◆ THE PROBLEM ◆
Display every line of the data below that contains the string "action", reproducing each line in full.

(Data for locating text and interface components)
◇ ◇ ◇

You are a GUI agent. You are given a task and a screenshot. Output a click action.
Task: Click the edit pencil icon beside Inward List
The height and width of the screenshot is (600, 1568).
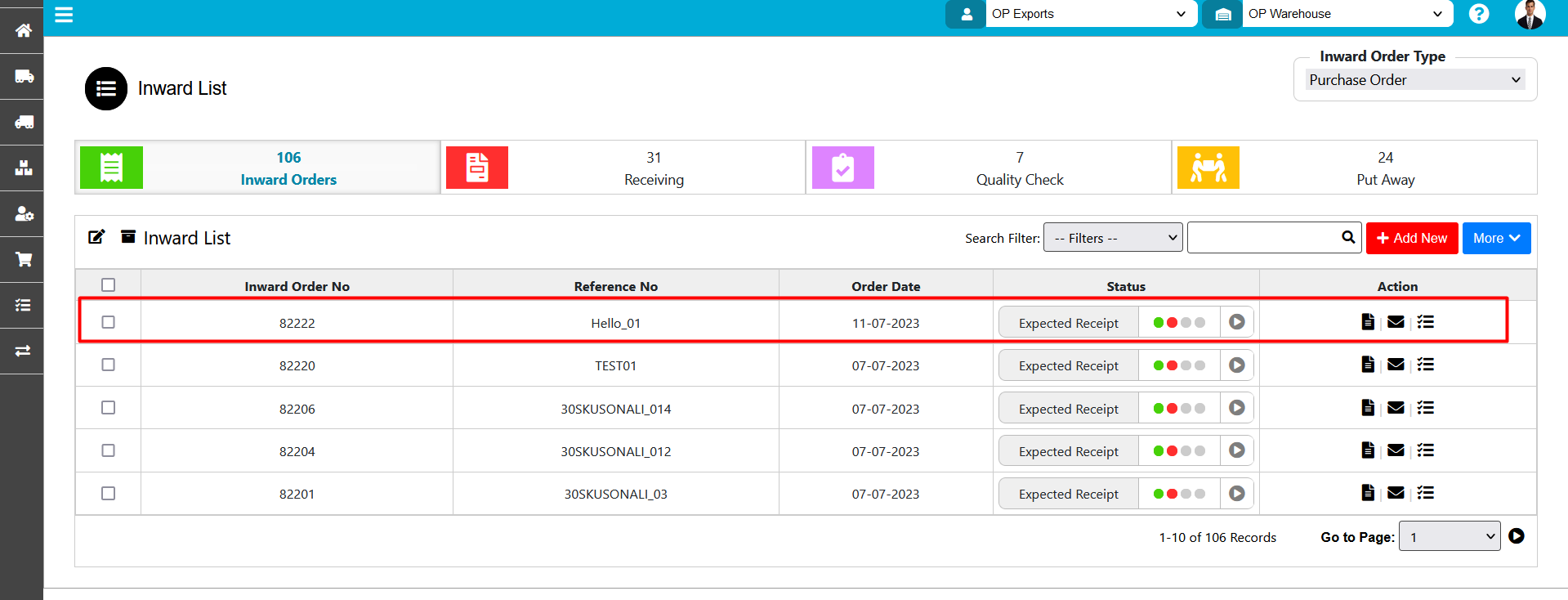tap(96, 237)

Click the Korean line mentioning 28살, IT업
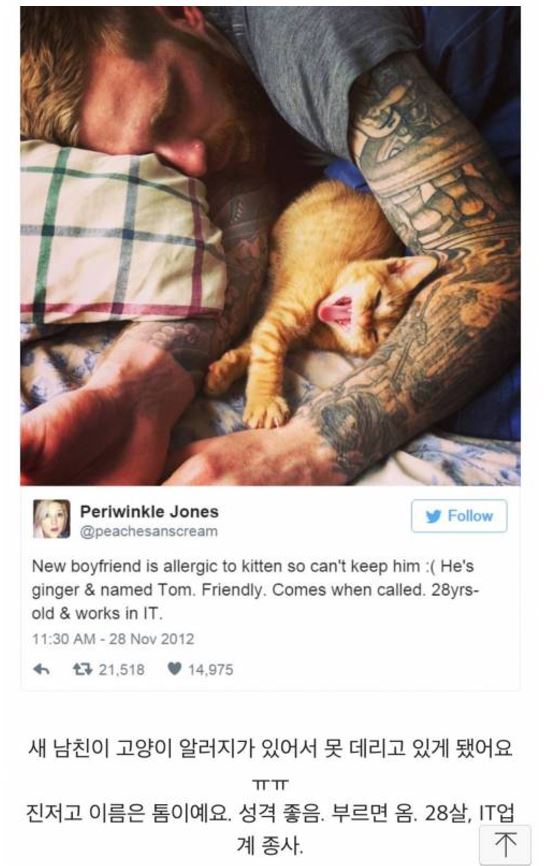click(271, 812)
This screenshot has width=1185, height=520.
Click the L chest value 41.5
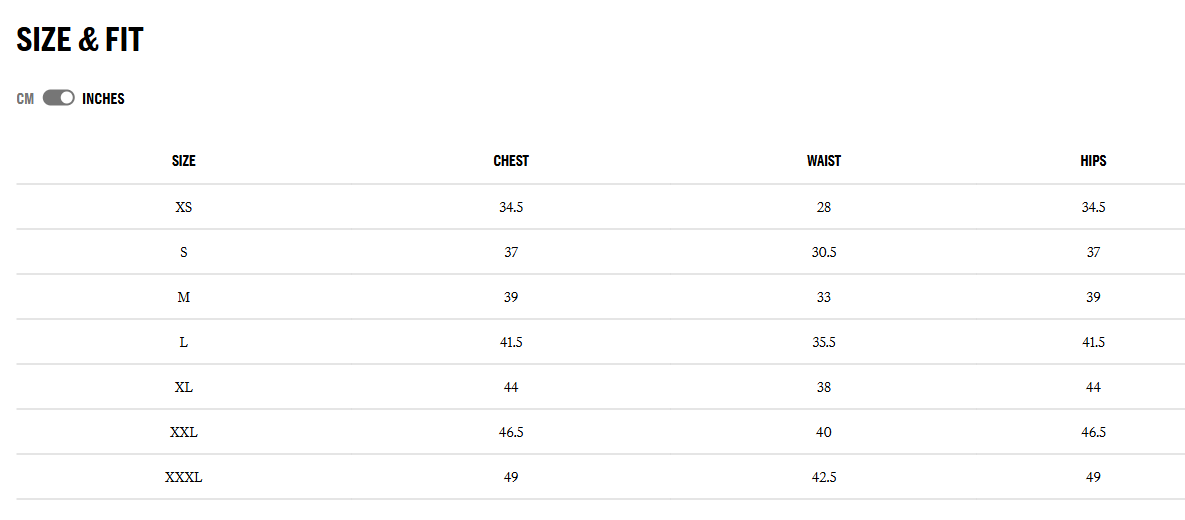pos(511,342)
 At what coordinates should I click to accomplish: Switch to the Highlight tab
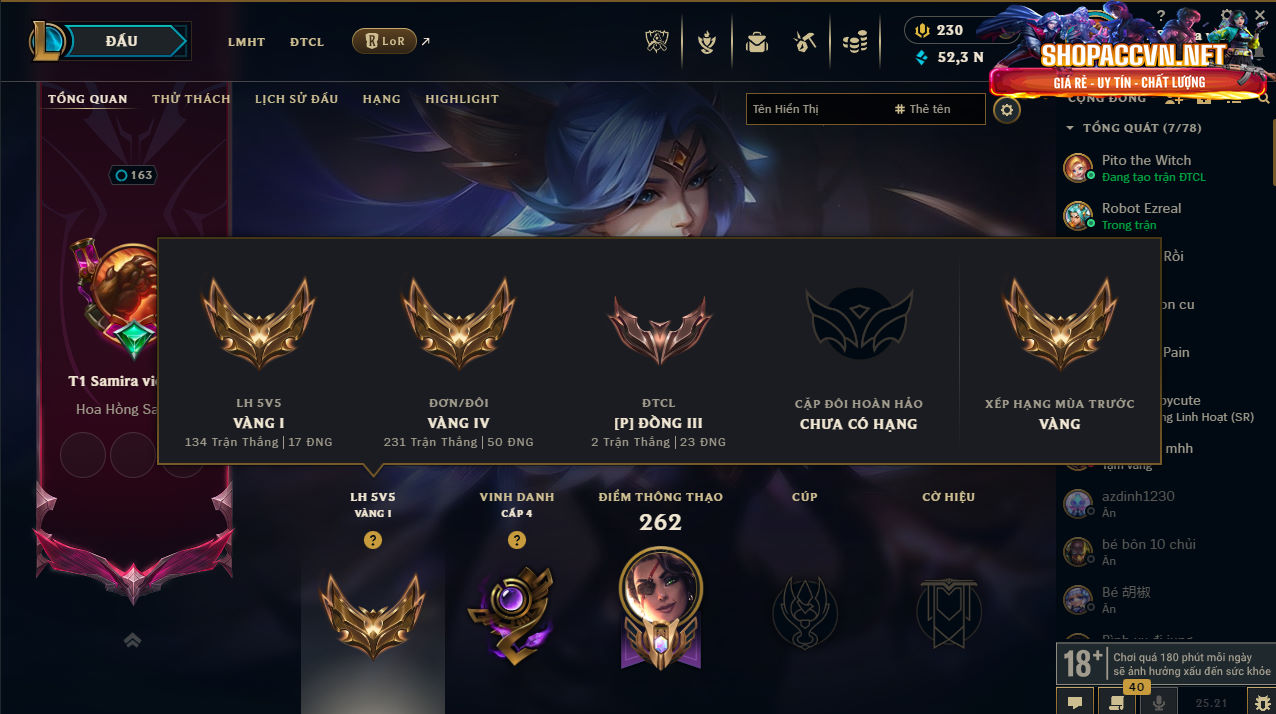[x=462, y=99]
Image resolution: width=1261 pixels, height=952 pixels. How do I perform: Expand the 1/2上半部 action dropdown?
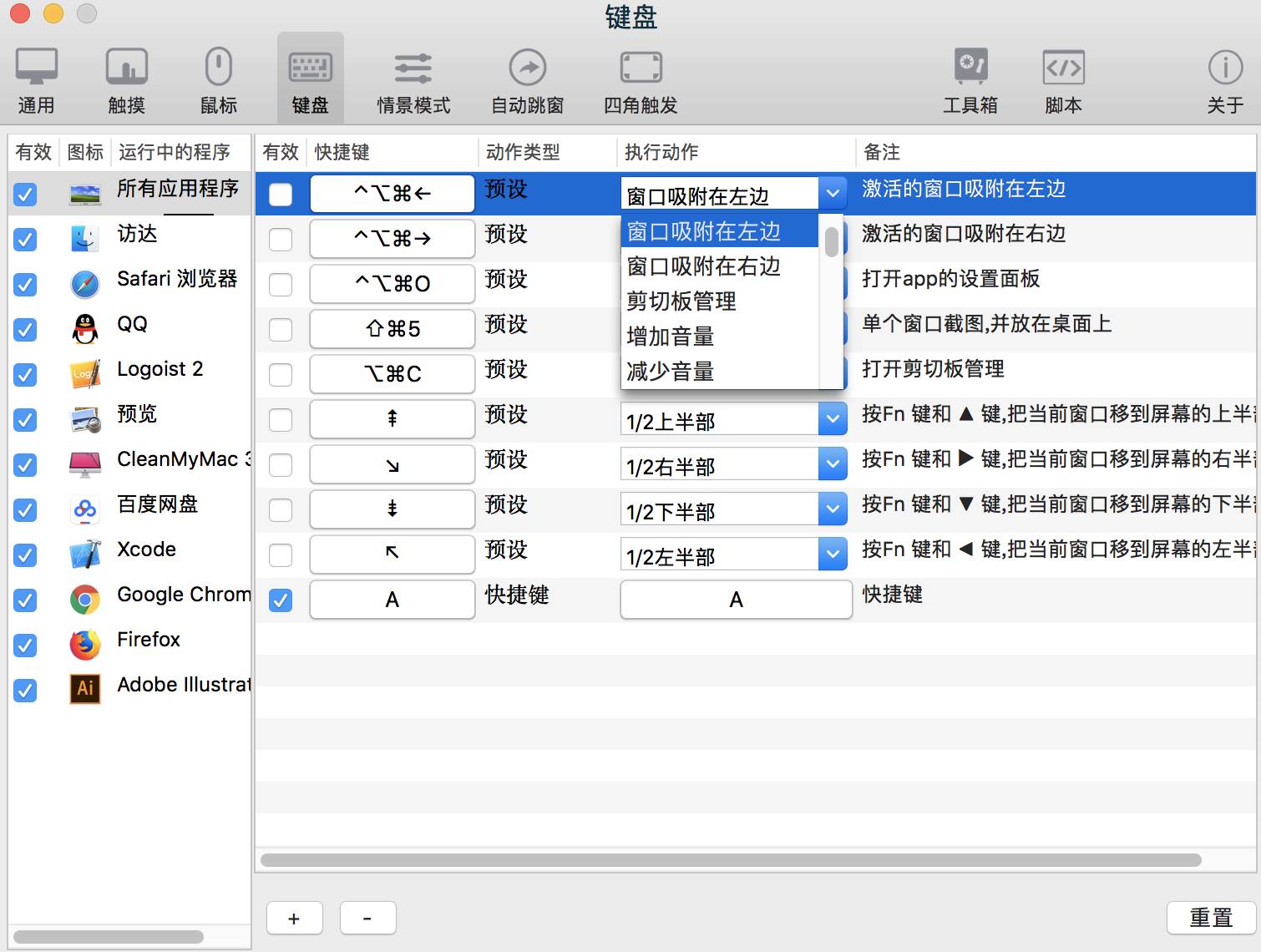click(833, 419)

◇ ◇ ◇

◆ ANSWER ◆
You are a GUI agent. You are given a task and a screenshot. Output a click action.
Image resolution: width=1261 pixels, height=952 pixels. How do I perform: Expand the 1/2上半部 action dropdown?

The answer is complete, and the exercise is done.